2. Description of the Related Art
A golf player has a problem when practicing his sport, when it concerns transporting golf clubs to and from the golf course and during play. In order to store and transport golf clubs, a golf bag, which can be carried by a strap, but which also can be transported on the golf course on a golf cart in order to facilitate movement, is most often used. During automobile and aerial transport, the bag with club and associated golf cart forms a bulky and cumbersome item of luggage, which steals valuable space, e.g. in the luggage compartment of an automobile, on the one hand because of the cart, and on the other hand because of the wheels belonging to the cart.

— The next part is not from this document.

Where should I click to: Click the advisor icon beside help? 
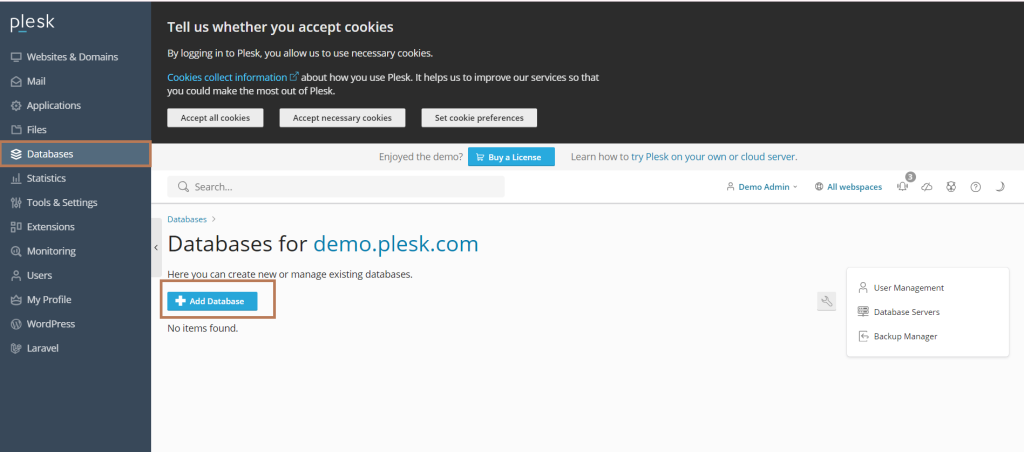[951, 187]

In order to facilitate transport of the golf bag, it is known to use collapsible golf carts, which rather often are designed as tripods.
A collapsible tripod is provided with three legs with each having a head end and a foot end, and in which two of the three legs can be attached pivotably by their head ends to the third legs near its head end. This tripod can take up a first, collapsible configuration in which the legs are parallel, and an opened out configuration in which the two pivotably arranged legs diverge from one another when seen from the head ends of the legs, whereby the foot ends of the legs are positioned at three points which are equivalent to the corners of an imaginary triangle. In order to achieve stability in the opened out position, this tripod requires some form of support between the pairs of legs. This support is usually designed in the shape of first and second horizontally arranged links, which are articulated together. Each of said first and second links in its turn are arranged pivotably on the leg that adjoins it.

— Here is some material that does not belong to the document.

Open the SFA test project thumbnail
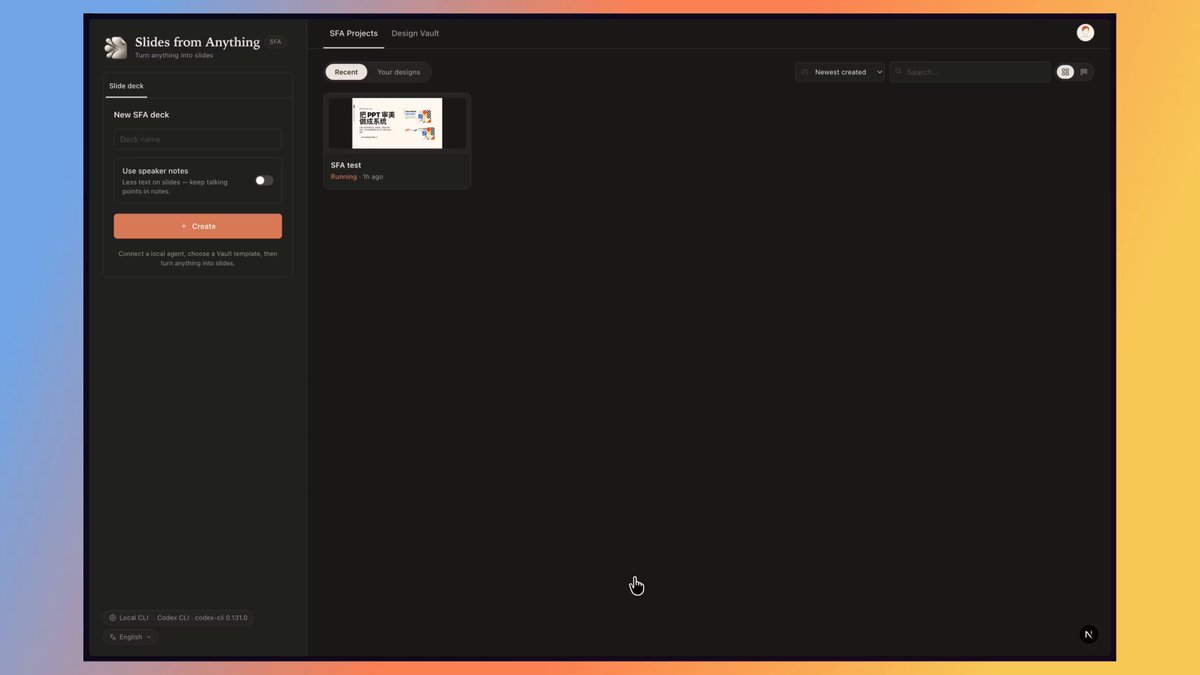Viewport: 1200px width, 675px height. tap(397, 123)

A golf cart which is used hilly country is subjected loads, partly because of irregularities in the ground, partly because of the weight of the cart with the golf bag and its contents themselves. Because of the stresses on the tripod, a number of locking and unlocking manipulations are performed.

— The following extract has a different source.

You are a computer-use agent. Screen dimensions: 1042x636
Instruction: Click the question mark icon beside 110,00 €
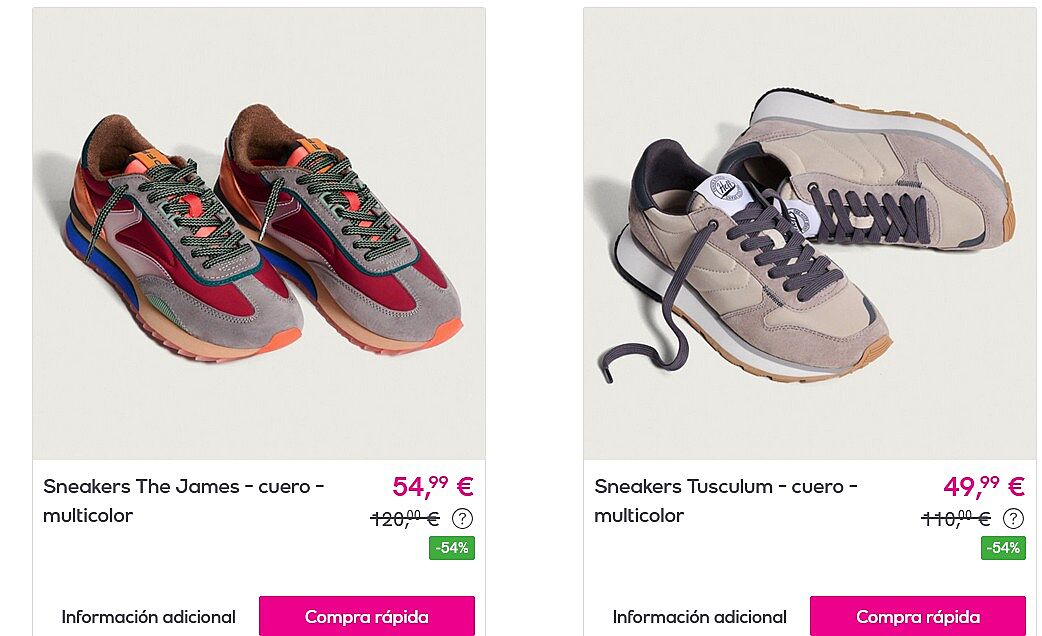click(x=1013, y=518)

A golf cart in the shape of a tripod is known from EP, A, 0 009 333. In order to improve the stability of this cart, a horizontal support, in the form of first and second pivotally joined links, is pivotably arranged between the two legs each of which has a wheel arranged on a respective one of the lower ends thereof. On the cart's third leg, the leg which supports the golf bag, above the brackets for the two first legs, is a bracket for a pivotably arranged vertical support, of which the second end is pivotably arranged by the common bracket for the two horizontal links between the two first-mentioned legs. The disadvantages which are revealed by this design are that the cart contains many joints and it furthermore contains many parts which, during folding of the cart, make the collapsed cart voluminous and difficult to handle. For example, in the collapsed condition seven elongated parts, the three legs, links, support, connecting organs, have to become essentially parallel. At the same time, there are twelve joints. Each additional part in a cart such as this naturally means that the weight and manufacturing cost increases. At the same time, the number of joints means that the cart is complicated to produce and that matching the different parts can be difficult, while simultaneously the risk of damage to the parts of the cart increases.
Further collapsible golf cart have been described in e.g. U.S. Pat. No. 4 302 029; GB 1 401 130; GB 2 264 465; DE 25 28 968; U.S. Pat. No. 4 793 622; and GB 2 229 972.
The golf carts which are described in U.S. Pat. Nos. 4 302 029, and 4 793 622 have conventional wheel axles, even if those in U.S. Pat. No. 4 793 622 are divided and articulated in order to be able to fold during folding of the cart. These wheel axles require complicated mechanical solution in order that the cart shall be able to be folded up. The golf carts which are described in GB 2 264 465 and GB 2 229 972 feature divided and angled wheel axles.